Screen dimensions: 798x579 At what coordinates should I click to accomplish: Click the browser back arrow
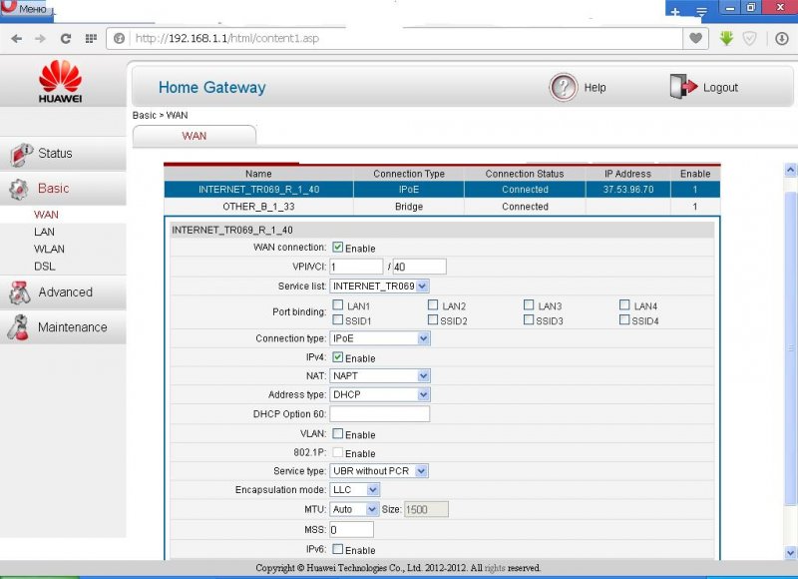16,38
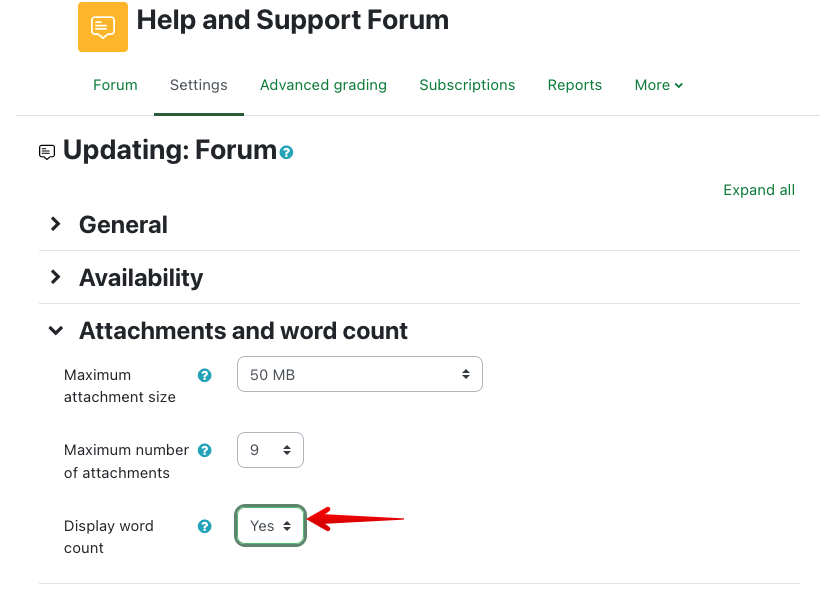This screenshot has height=595, width=820.
Task: Show help for Maximum attachment size
Action: [x=205, y=375]
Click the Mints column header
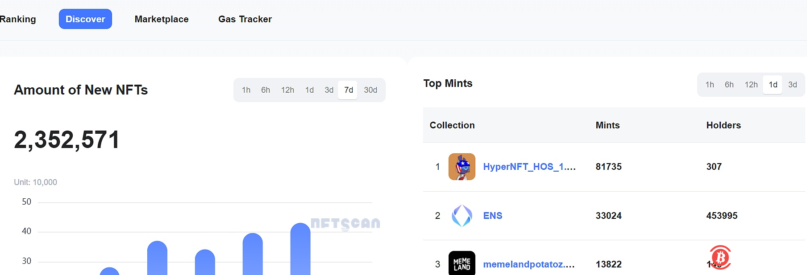This screenshot has width=807, height=275. pos(607,125)
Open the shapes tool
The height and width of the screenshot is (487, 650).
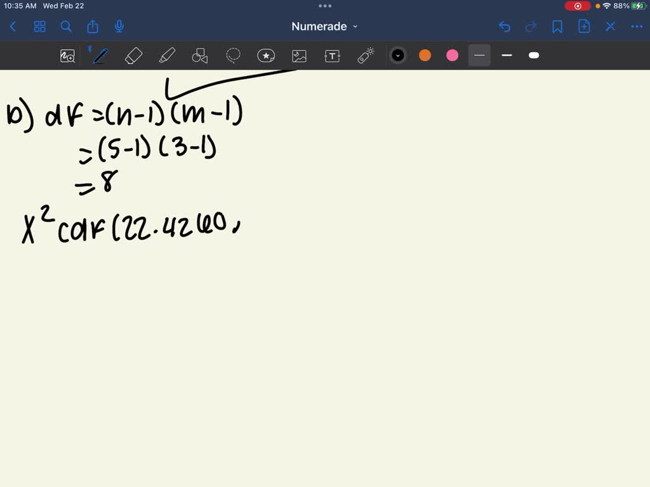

● **Your goal**
All lines from the one containing "Open the shapes tool" through the end of the data are to be written out exactly, with nothing added; skip the pictures.

● **Result of the task**
Open the shapes tool
The height and width of the screenshot is (487, 650).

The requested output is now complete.